(Stored items)
"""
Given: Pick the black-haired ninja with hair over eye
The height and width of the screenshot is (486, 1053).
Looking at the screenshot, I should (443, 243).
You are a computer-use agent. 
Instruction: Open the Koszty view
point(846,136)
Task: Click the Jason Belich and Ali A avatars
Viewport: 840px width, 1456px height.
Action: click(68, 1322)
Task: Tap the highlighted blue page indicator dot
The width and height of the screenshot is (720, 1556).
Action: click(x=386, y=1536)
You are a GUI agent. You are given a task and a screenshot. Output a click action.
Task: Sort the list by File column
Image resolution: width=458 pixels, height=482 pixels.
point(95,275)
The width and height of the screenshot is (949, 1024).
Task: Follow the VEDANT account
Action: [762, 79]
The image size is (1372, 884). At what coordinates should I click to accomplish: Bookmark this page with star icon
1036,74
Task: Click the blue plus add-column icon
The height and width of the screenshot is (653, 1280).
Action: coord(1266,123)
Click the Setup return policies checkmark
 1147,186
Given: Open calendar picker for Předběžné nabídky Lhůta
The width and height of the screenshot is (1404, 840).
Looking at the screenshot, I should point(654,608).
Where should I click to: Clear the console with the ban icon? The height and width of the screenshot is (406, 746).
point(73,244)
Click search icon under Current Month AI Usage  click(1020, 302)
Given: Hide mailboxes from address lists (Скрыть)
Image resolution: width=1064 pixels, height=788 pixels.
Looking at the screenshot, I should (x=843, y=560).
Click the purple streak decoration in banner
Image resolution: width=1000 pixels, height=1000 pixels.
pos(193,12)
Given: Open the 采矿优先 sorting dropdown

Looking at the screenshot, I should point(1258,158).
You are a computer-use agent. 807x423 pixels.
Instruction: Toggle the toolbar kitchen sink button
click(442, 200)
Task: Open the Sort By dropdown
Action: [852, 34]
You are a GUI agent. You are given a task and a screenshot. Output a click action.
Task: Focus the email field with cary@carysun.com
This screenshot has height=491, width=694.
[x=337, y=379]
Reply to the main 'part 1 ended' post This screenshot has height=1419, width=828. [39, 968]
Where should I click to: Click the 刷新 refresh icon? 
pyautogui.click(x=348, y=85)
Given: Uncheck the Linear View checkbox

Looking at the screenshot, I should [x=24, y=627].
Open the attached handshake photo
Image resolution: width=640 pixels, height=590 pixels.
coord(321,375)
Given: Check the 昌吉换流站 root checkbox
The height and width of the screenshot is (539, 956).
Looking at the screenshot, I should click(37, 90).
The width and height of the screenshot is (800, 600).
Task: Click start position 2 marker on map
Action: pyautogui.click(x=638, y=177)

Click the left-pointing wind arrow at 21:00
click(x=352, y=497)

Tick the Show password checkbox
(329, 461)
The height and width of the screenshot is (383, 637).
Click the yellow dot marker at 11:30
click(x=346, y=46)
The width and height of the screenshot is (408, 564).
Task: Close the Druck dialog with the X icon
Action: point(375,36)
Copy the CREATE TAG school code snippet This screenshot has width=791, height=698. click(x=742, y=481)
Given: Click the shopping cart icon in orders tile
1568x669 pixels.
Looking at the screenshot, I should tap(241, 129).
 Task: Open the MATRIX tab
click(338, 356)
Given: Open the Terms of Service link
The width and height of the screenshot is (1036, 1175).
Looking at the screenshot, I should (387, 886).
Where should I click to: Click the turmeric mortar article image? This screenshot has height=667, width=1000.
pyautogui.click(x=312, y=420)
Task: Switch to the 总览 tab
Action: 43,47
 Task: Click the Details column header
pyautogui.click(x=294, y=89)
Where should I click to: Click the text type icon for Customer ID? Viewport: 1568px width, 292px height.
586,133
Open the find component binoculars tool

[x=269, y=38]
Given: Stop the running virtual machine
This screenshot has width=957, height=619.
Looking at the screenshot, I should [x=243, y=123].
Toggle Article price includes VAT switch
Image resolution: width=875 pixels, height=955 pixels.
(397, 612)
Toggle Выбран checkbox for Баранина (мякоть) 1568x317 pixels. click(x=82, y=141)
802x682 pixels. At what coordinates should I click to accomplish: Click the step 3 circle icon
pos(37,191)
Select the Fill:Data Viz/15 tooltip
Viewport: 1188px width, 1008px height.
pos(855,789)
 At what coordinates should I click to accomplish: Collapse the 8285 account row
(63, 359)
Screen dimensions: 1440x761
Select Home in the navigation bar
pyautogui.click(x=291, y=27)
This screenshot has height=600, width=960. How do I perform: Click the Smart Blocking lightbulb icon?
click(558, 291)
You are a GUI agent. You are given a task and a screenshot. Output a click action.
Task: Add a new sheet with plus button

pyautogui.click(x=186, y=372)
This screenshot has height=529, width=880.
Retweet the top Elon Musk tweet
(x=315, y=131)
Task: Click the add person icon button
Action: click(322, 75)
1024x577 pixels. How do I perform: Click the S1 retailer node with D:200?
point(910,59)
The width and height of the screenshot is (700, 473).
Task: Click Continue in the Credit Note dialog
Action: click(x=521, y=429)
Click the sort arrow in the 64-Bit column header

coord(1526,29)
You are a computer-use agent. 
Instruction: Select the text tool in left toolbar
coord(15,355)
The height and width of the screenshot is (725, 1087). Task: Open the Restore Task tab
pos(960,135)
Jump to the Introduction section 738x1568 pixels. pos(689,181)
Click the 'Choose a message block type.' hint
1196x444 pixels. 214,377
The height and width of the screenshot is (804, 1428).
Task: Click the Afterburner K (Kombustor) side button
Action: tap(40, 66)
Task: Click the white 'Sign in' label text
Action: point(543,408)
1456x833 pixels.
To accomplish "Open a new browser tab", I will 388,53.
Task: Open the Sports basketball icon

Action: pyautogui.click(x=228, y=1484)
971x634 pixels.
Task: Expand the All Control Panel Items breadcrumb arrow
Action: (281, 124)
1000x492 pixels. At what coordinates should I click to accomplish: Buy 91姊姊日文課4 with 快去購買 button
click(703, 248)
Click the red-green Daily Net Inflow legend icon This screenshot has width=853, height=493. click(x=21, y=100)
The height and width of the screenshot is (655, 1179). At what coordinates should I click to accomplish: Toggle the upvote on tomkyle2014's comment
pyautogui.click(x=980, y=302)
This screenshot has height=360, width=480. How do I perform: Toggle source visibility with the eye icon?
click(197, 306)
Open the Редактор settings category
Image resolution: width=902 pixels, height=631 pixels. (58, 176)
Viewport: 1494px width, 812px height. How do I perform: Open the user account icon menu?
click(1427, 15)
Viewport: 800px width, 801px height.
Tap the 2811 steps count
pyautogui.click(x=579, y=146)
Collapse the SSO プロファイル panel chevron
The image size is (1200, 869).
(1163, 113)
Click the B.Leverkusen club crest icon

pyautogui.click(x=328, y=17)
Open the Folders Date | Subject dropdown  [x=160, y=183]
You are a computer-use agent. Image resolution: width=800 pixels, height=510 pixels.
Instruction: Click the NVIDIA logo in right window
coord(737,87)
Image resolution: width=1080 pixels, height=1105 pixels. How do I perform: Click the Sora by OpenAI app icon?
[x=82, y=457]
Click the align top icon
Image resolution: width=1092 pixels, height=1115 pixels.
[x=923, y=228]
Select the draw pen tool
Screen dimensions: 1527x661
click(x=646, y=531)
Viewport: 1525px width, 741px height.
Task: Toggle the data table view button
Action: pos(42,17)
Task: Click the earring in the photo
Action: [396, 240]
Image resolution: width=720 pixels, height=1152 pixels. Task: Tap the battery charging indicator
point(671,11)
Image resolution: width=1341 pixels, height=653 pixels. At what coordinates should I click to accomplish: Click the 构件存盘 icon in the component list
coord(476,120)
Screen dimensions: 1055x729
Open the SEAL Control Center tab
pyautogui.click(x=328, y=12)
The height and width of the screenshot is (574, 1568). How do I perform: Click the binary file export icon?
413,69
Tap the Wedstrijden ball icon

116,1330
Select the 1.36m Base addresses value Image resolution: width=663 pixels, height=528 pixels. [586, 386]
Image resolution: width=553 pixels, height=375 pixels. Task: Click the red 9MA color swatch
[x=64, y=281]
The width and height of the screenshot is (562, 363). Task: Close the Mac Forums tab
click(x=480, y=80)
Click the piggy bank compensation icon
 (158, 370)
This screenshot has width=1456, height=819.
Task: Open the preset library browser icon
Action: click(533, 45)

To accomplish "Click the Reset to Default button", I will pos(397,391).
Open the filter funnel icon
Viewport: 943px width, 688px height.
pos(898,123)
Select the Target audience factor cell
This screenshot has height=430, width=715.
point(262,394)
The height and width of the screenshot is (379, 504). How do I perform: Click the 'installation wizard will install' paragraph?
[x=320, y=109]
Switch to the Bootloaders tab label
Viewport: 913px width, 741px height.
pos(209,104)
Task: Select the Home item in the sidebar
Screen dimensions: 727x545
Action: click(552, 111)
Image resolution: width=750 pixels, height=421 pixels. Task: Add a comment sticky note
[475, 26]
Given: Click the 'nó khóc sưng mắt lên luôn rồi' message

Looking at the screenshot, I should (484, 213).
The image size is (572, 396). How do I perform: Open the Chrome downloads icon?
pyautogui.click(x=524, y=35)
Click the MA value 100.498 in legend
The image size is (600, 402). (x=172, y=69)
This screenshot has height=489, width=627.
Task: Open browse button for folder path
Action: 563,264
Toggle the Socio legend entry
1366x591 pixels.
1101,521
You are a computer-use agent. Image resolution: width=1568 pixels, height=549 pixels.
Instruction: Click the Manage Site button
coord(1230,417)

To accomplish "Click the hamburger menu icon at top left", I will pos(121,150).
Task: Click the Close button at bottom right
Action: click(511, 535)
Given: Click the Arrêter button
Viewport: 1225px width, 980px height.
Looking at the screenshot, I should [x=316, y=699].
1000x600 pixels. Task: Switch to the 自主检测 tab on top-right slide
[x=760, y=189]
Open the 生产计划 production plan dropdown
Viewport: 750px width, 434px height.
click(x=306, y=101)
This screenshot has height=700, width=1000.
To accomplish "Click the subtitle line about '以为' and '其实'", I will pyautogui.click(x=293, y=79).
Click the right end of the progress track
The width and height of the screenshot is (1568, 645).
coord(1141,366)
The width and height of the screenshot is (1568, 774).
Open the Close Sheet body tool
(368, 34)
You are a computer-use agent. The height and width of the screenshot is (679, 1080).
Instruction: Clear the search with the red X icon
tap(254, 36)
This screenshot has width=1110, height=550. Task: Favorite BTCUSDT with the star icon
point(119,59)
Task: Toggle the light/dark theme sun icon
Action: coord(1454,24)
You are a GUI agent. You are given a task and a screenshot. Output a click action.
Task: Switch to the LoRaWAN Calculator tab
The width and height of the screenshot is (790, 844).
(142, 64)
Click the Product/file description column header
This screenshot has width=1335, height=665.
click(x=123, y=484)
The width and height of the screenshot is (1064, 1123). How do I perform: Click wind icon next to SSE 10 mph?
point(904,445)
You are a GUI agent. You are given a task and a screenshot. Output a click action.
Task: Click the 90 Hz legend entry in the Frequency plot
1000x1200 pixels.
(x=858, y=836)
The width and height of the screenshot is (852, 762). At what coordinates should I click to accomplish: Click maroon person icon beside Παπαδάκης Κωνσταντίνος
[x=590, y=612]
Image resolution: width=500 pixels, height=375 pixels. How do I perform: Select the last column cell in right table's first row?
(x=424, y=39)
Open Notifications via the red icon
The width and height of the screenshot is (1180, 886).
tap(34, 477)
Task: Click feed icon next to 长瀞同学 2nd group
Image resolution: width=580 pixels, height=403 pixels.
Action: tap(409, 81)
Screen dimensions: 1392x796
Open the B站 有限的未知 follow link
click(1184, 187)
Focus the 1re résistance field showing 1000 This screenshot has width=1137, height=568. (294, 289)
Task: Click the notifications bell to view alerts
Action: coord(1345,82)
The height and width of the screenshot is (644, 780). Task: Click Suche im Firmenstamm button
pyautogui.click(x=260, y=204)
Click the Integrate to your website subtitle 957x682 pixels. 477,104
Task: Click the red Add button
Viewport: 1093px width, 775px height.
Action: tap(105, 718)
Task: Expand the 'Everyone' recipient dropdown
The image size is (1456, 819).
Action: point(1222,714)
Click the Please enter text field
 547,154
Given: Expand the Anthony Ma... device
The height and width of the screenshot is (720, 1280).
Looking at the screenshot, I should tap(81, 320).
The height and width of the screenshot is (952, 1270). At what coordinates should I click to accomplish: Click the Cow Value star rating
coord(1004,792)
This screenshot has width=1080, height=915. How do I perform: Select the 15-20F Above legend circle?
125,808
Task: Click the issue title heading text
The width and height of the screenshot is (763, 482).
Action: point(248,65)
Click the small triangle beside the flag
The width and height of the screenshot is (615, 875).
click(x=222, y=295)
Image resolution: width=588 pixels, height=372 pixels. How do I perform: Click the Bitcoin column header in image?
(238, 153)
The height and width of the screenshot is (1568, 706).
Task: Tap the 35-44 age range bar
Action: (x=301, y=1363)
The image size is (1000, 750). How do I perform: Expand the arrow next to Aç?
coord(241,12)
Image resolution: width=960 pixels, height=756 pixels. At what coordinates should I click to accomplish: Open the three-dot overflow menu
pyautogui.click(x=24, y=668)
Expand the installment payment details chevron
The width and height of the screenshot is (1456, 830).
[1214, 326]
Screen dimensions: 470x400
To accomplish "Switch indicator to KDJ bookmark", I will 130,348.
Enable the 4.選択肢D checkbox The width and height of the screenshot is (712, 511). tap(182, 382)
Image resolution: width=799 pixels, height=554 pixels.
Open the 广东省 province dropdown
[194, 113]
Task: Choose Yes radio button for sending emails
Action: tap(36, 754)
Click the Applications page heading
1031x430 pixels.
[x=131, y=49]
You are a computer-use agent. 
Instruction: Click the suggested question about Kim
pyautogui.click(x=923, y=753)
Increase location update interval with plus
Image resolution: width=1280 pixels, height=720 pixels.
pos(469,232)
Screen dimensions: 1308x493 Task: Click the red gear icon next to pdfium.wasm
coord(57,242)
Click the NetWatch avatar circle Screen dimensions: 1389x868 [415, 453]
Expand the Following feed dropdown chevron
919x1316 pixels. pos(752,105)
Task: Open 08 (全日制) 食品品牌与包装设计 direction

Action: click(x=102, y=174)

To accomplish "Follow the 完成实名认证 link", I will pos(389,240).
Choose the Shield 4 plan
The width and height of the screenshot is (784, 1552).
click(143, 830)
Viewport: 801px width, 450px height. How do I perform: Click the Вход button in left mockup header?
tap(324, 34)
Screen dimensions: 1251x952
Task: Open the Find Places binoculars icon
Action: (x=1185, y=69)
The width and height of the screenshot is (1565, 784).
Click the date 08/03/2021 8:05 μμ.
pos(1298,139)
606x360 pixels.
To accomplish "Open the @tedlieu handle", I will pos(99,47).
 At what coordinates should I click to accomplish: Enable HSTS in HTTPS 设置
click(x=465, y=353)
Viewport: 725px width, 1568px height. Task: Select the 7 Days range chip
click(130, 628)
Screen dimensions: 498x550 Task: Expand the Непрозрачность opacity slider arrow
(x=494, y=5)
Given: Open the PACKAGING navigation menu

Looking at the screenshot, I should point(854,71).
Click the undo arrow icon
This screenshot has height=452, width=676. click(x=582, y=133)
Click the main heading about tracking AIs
"""
• **WORK INSTRUCTION**: The response consists of the lines above that contain "main".

• **RESPONSE TO THE EXERCISE**:
Reply to the main 'part 1 ended' post This screenshot has height=1419, width=828. [39, 968]
Click the main heading about tracking AIs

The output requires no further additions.